The Coalition to Protect America’s National Parks Formally Protests Eagle Crest Gen-Tie Project to Protect Joshua Tree NP
On June 3, 2017, the Coalition to Protect America’s National Parks (Coalition) joined the National Parks Conservation Association (NPCA) and The Defenders of Wildlife (Defenders) to submit to the Bureau of Land Management (BLM) a formal protest regarding the Eagle Crest Energy Gen-Tie and Water Supply Pipeline Project (“Gen-Tie Project”). The protest opposes issuing to the Eagle Crest Energy Company rights-of-way (ROWs) over federal public lands managed by the Bureau of Land Management (“BLM”) required for water and electric transmission lines to support construction of a large-scale pumped storage hydroelectric project adjacent to Joshua Tree National Park.

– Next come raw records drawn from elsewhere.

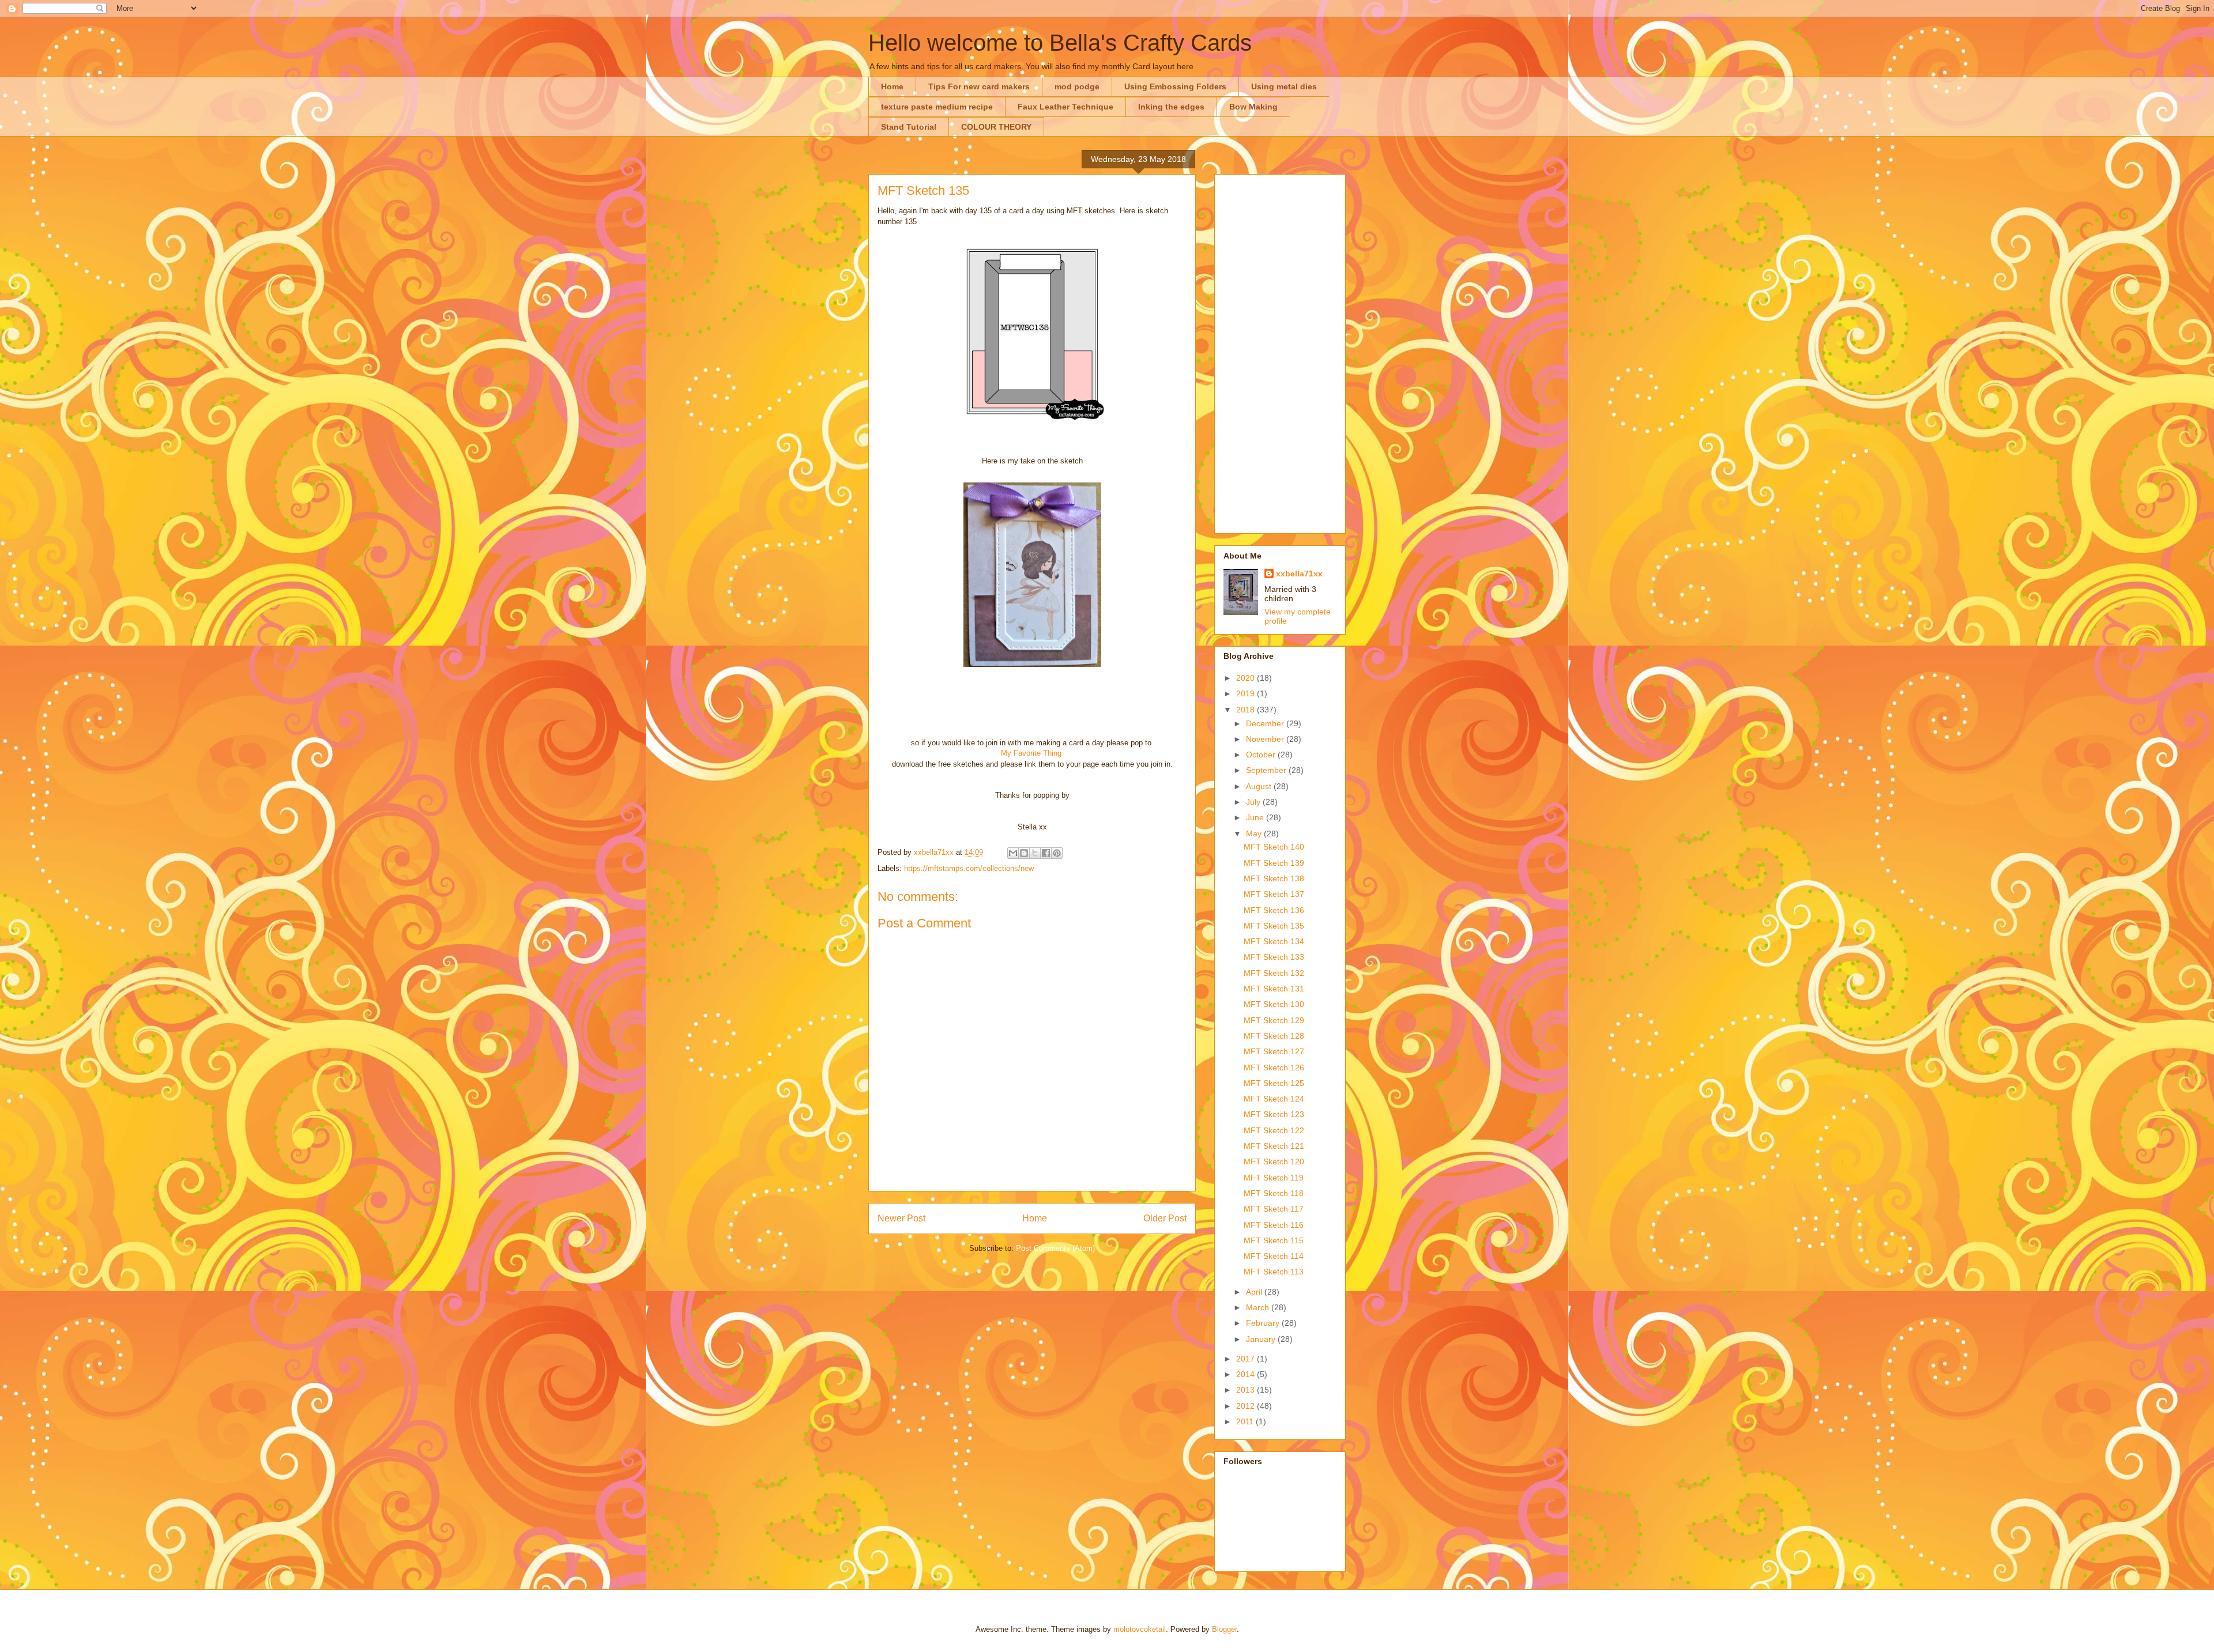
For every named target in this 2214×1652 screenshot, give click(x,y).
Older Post (1165, 1218)
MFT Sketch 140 (1274, 846)
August (1260, 786)
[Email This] (1013, 853)
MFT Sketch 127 (1274, 1051)
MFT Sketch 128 (1274, 1035)
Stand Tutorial (908, 126)
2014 (1246, 1374)
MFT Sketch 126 (1274, 1067)
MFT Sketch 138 (1274, 878)
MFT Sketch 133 (1274, 956)
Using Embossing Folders (1175, 86)
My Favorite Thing (1031, 753)
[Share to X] (1035, 853)
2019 (1246, 693)
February (1264, 1322)
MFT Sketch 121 (1274, 1146)
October (1262, 754)
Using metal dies (1284, 86)
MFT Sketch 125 (1274, 1083)
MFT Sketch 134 (1274, 941)
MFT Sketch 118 (1274, 1193)
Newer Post (901, 1218)
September (1267, 770)
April (1255, 1291)
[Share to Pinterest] (1057, 853)
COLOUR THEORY (996, 126)
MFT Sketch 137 (1274, 894)
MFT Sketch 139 (1274, 863)
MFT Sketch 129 (1274, 1020)
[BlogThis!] (1024, 853)
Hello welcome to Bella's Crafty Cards (1060, 42)
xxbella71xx (1299, 573)
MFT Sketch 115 (1274, 1240)
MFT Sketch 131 (1274, 988)
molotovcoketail (1139, 1629)
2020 (1246, 677)
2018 (1246, 709)
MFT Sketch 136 (1274, 910)
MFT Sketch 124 (1274, 1098)
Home (892, 86)
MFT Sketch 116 (1274, 1224)
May (1255, 833)
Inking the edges (1171, 106)
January (1262, 1339)
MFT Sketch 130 (1274, 1004)
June (1256, 817)
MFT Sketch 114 (1274, 1256)
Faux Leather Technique (1065, 106)
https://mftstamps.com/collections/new (969, 868)
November (1266, 739)
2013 (1246, 1389)
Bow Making (1253, 106)
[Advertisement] (1279, 352)
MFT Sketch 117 (1274, 1208)
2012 (1246, 1405)
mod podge (1077, 86)
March (1258, 1307)
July (1254, 801)
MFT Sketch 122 (1274, 1130)
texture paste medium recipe (937, 106)
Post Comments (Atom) (1055, 1248)
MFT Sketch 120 (1274, 1161)
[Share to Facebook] (1046, 853)
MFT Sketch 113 (1274, 1271)
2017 (1246, 1358)
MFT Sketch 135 (1274, 925)
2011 (1246, 1421)
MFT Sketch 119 (1274, 1177)
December (1266, 723)
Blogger (1224, 1629)
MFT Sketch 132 (1274, 973)
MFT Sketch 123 (1274, 1114)
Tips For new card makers (979, 86)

In short, the Coalition, NPCA and Defenders assert that: (1) the proposed California Desert Conservation Area Plan amendment for the project is inconsistent with applicable laws, regulations, planning documents and policies, particularly the Federal Land Policy and Management Act, and (2) the associated Final Environmental Assessment and Finding of No Significant Impact prepared for the proposed action are legally inadequate and inconsistent with the National Environmental Policy Act (NEPA). Accordingly, we’ve requested that BLM withdraw the defective NEPA documents and deny the proposed plan amendment and project.
Briefly, Eagle Crest Energy proposes to construct and operate a water resources pumped storage hydroelectric generation facility on approximately 2,500 acres of federal and private land adjacent to Joshua Tree National Park, and operate it for a 50-year period in an area that is extremely arid. Water for the project would be pumped from the nearby Upper Chuckwalla Valley aquifer, whose watershed extends into Joshua Tree NP and receives approximately 4.1 inches of rainfall per year. The project would create man made reservoirs in two large former iron ore mine pits by pumping water into the higher elevation pit during low electricity demand periods, and releasing water through electricity generating turbines to the lower elevation pit during times of higher electricity demand. Water supply pipelines to the reservoirs and the necessary electrical transmission lines would run through the proposed ROWs. It is important to acknowledge that the Gen-Tie Project is not itself a renewable energy facility that contributes to achievement of California’s Renewable energy goals. Rather, by definition and design, it is a net energy-losing private arbitrage project that may have the potential for managing minor grid reliability by providing storage capacity to meet some demand deficits created by potential intermittent energy generation.
Of primary interest to the Coalition are potential direct and indirect adverse impacts that the ROWs could cause to Joshua Tree NPs water resources, wildlife, cultural resources and vegetation as a result of creating two expansive man made reservoirs adjacent to the park.